Russell's Pyramidology Originated In Edinburgh Scotland

by cofty 83 Replies latest watchtower beliefs

  • vienne
    vienne

    I should add that when the World's Crisis, the Advent Christian Society's main publication, was founded, believers and subscribers were a mixed lot. Some Millerite Adventists and Some Literalists. There was considerable tensin from the first and within a few years many churches in the fellowship refused preaching by Age to Come believers. By 1872 there was a raging argument over the nature of prophetic 'truth.' The two parties separated in the 1870s, and people we sometimes find described as Adventists were not. George Stetson who preached using an Advent Christian license left them in that division. Storrs left Adventism after the failure of the seventh month movement in 1844 amidst lies and misrepresentation by his former associates.

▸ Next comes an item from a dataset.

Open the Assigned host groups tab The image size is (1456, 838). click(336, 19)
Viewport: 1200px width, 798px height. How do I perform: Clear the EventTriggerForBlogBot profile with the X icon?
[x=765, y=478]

    If there was confusion in the minds of the public, there was no confusion between the parties. One of the most prominent Age to Come evangelists wrote to The Restitution complaining of the controversy as it affected him:

    I came out of the M.[ethodist] E.[piscopal] Church into the Advent Christian Church,
    but when I began to preach the restoration of Israel and the reign of Christ and his
    brethren over the nations, they cast me out; and as I owned the church building they
    could not stop me from preaching, they quit coming and would not hear. This was in
    Cherokee. At Traer the Advent Christian church voted that Brother G. M. Myers and I
    should never preach in their church again. I hope our Advent friends will soon see the
    folly of rejecting the restoration spoken of by all his holy prophets

  • TD
    TD

    -R

    I don't think the Watch Tower falsified the date for Object and Manner's return.

    Interesting!

    As you're not doubt aware, the 1930 - 1960 Watch Tower Publications Index gives 1877 as the date of publication (p. 306)

    In 1975, the Yearbook of Jehovah's Witnesses changed the date to 1873 (p. 36)

    The 1930 - 1985 Watch Tower Publications Index followed suit, listing 1873 as the new date (p. 916)

    I guess my view is a little jaundiced, as the JW parent organization had, at this point, accumulated an embarrassing array of false and misleading statements about their past.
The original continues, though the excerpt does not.